I don't know Actionscript, but this thing bites programmers often in other languages / environments. You are (falsely) making the assumption that the complete message sent by Arduino has been sent to USB, wired over to the computer, passed through various USB & serial & system buffers, and arrives completely (including the CR/LF) before the call to readUTFBytes returns. Unfortunately, it is likely that call is returning as soon as the system detects that there are bytes in the buffer and so it copies a handful of them over to you. In short, you are getting back a partial message. The last character or two and the CR are still rising thru the stacks.
Solution is to read IO into a buffer, scanning for line termination. If not terminated, read again and concatenate the first & new strings, again scanning for termination. Rinse, lather, repeat.

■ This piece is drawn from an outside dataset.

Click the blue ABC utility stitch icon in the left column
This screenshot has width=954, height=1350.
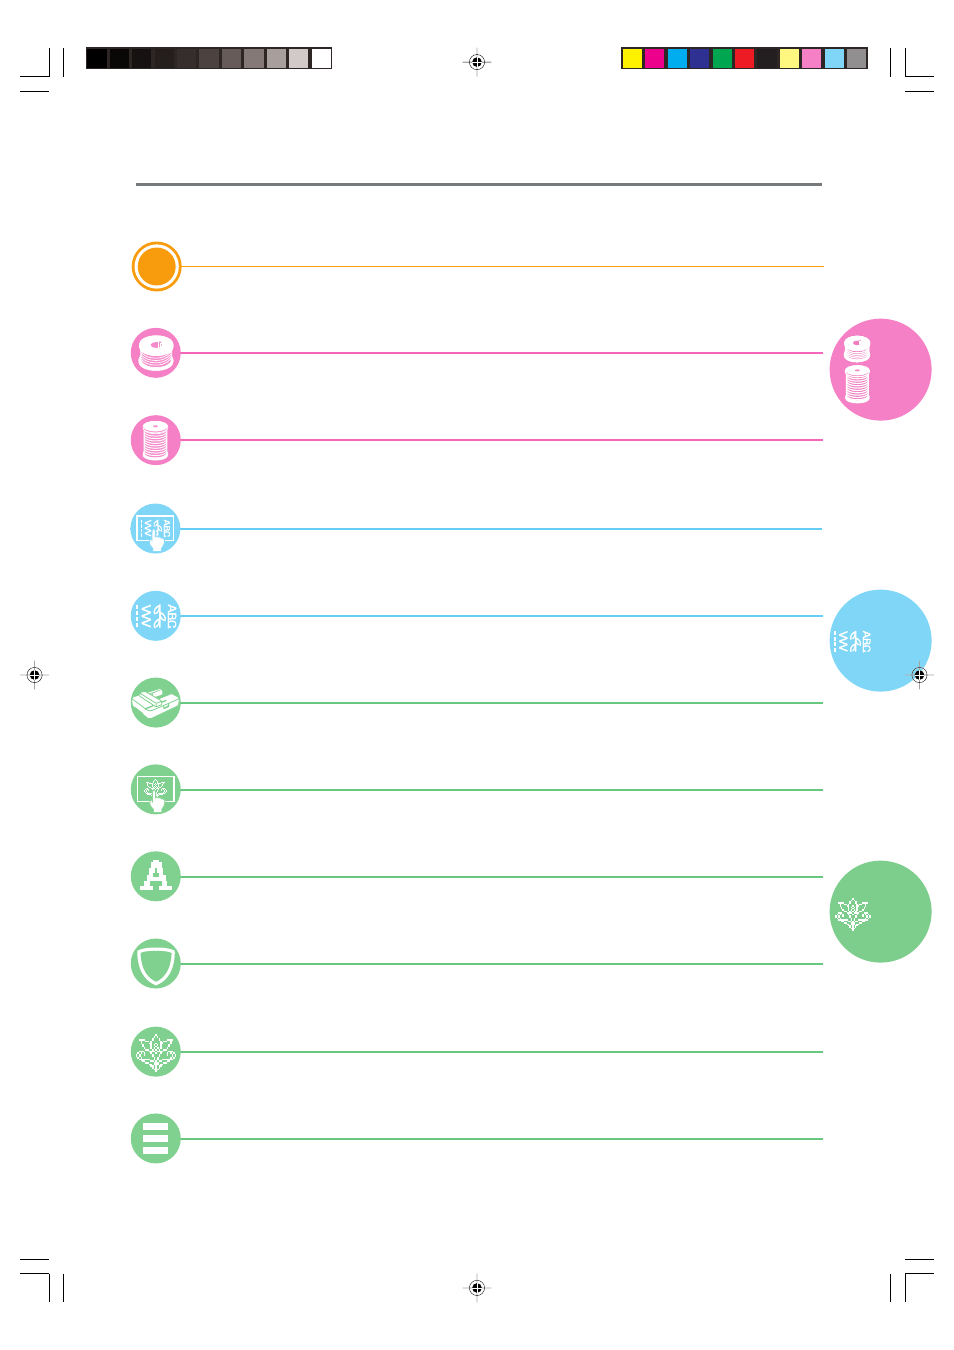[156, 616]

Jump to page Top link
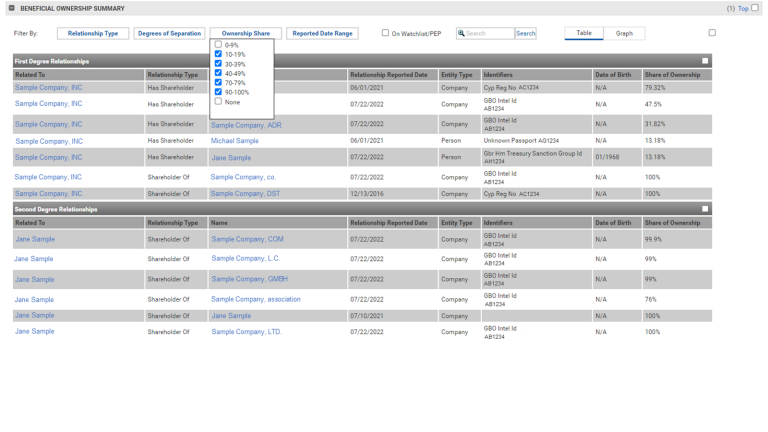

When you have the proper termination in your buffer, you can then process your string. (Note: You *may* have characters in your buffer after the termination that you need to retain for the next processing cycle. If readUTFBytes is supposed to return when it finds the termination CR/LF, then you may be free to assume that there are no characters in the buffer after the termination. If it does not guarantee that, (meaning it sends all the characters currently in the buffer, and this is common) then you are relying on the 100mS delay of your sender (the Arduino) to time out the read buffering on the computer. Check your input. NEVER, EVER, assume the other end will behave!)